7月にはスウェーデンの有名VRゲームスタジオResolution Gamesが2500万ドルのCラウンド資金調達を完了。

8月、日本のVRゲーム開発会社Thirdverseが2000万ドルの新たな資金調達を完了した……これは氷山の一角にすぎず、中国国内のハードテクノロジー投資チームの大部分がVRプロジェクトの探しに力を入れており、投資家が次々と頻繁に深圳に出張している。これは同年、中国国内でVR起業が最も盛んだった都市だ。

また、30億元規模のVR投資ファンドも今年1月に設立された。上場ゲーム会社のセンチュリー・ワーコムは先に、同社は全額出資子会社の華通創投と普通パートナーの深セン市時代伯楽創業投資管理有限公司、盛趣股分投資管理(上海)有限公司、有限責任パートナーの江西財投基金と共同でバーチャルリアリティ産業ファンドを設立し、主にバーチャルリアリティ産業チェーンに投資する。
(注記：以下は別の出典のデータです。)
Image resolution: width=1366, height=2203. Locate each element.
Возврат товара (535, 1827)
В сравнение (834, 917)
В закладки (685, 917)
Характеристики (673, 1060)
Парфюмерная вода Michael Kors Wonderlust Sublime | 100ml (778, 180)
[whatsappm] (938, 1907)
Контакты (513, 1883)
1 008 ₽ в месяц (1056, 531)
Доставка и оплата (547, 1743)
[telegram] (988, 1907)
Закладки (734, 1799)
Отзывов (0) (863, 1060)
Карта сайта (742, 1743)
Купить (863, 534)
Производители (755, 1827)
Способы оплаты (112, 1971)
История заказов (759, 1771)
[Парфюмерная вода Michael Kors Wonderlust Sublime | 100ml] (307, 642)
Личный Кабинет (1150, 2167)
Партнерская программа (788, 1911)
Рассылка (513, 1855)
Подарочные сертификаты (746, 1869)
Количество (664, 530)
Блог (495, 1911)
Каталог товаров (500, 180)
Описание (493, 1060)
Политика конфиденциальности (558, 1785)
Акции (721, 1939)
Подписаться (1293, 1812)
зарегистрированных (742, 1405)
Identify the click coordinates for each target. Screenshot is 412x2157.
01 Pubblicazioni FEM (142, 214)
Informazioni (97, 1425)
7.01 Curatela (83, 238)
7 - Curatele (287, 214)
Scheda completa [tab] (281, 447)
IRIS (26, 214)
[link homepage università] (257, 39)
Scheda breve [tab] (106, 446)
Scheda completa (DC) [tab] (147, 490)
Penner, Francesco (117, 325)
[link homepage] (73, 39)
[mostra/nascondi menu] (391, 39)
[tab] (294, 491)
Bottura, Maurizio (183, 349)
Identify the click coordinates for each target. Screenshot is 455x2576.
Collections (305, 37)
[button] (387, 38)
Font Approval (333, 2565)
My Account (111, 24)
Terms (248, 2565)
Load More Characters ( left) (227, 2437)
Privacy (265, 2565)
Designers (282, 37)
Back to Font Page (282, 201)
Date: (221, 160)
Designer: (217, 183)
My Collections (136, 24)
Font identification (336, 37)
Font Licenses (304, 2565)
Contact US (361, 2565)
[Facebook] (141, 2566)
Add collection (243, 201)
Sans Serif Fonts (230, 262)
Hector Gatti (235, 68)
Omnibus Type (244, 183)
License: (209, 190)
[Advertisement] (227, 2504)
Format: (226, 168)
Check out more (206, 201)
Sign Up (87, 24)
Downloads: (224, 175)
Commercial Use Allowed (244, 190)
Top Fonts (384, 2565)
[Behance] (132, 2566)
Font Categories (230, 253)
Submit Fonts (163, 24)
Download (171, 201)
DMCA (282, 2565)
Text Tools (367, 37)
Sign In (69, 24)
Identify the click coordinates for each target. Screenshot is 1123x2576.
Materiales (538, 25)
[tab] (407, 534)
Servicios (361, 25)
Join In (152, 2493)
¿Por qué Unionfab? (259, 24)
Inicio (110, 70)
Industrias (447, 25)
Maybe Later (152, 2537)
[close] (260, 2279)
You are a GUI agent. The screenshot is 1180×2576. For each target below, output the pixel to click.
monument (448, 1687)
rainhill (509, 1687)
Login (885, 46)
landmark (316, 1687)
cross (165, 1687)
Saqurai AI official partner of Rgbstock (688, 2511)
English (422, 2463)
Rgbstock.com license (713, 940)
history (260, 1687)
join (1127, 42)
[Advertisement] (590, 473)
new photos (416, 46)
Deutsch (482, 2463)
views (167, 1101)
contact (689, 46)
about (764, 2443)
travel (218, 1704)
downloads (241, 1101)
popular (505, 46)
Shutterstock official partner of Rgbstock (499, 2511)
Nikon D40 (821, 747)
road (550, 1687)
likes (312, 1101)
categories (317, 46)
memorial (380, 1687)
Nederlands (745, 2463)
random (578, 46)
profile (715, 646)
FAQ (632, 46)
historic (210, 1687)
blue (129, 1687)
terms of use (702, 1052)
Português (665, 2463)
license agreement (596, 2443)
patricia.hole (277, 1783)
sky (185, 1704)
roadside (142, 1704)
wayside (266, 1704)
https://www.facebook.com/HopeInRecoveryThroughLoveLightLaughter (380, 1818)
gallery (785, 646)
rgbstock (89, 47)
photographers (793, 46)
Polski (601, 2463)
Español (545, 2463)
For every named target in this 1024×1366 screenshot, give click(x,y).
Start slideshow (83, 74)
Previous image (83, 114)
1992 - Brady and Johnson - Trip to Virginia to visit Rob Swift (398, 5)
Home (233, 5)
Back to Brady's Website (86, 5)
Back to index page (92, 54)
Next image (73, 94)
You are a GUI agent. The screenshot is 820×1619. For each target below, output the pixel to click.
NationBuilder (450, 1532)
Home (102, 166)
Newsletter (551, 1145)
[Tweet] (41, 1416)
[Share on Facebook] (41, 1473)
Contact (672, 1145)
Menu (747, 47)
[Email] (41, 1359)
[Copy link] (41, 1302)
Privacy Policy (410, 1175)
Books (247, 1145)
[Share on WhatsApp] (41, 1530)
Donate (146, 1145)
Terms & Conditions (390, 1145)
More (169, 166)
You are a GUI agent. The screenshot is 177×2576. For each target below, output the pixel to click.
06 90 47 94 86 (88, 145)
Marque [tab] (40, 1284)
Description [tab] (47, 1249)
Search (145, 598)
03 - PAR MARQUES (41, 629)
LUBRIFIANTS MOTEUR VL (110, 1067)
なぜ、急にVRがまた炎上しているのか。VC業界の共通認識は、2度の産業バブルを経て、消費者向けVRのハードウェアとコンテンツが初歩的に成熟し、国内外の多くの消費者に真の没入体験を提供しようとしており、今後VR技術の応用余地は想像をはるかに上回るというものだ。「仮想世界と現実世界を深く重ねたAR/VR技術は、PC、携帯電話に続く、次世代プラットフォーム級のチャンスになる」と大方の人は信じている。

過去を振り返ると、インターネットはバブル崩壊を経て、人類の生活を変える革新になったが、今ではVRも同じ道を歩んでいるようだ。あるVR業界関係者が「すべてが戻ってきたようだ」と嘆くように。

<訳者メモ> 米国制裁に巻き込まれ、経営者交代等の動きがあった中国最大のスタートアップ、TikTokの親会社として有名なバイトダンス社の次の一手は、VRヘッドセット企業への出資、買収というものでした。Pico社を創業した周宏偉氏はもともとGoertek社に勤務していました。Goertek社はAppleのiPodsを製造するOEMメーカーで、FacebookのOculas製造にも名を連ねており、豊富な機器製造のリソースがあります。これにバイトダンス社のコンテンツ力が加わると、非常に面白い存在になるかもしれません。